Bayesian refinement of protein functional site matching

Mardia, K.V., Green, P.J., Nyirongo, V.B., Gold, N.D. & Westhead, D.R.

Matching functional sites is a key problem for the understanding of protein function and evolution. The commonly used graph theoretic approach, and other related approaches, require adjustment of a matching distance threshold it a priori according to the noise in atomic positions. This is difficult to pre-determine when matching sites related by varying evolutionary distances and crystallographic precision. Furthermore, sometimes the graph method is unable to identify alternative but important solutions in the neighbourhood of the distance based solution because of strict distance constraints. We consider the Bayesian hierarchical approach to improve graph based solutions. In principal this approach applies to other methods with strict distance matching constraints.

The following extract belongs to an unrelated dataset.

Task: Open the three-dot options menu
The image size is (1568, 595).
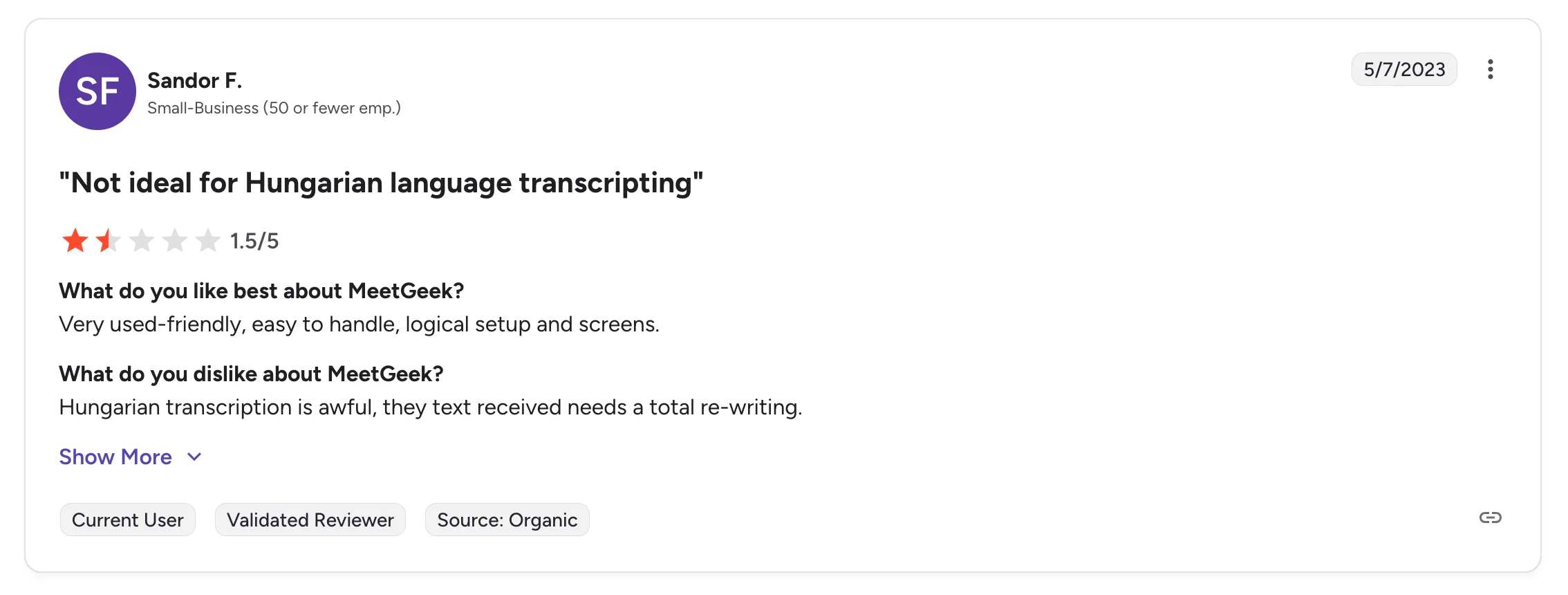Action: coord(1491,69)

We present a new meta-algorithm for matching protein functional sites (active sites and ligand binding sites) based on an initial graph matching followed by refinement using a Markov chain Monte Carlo (MCMC) procedure. This procedure is an extension to our very recent work. The method accounts for the 3D form of the site as well as the physico-chemical properties of the constituent amino acids. Computer routines in R are available at MCMC refinement step is able to significantly improve graph based matches. We apply the method to matching NAD(P)(H) binding sites within single Rossmann fold families, between different families in the same superfamily, and in different folds. Within families sites are often well conserved, but there are examples where significant shape based matches do not retain similar amino acid chemistry, indicating that even within families the same ligand may be bound using substantially different physico-chemistry. We also show that the procedure finds significant matches between binding sites for the same co-factor in different families and different folds.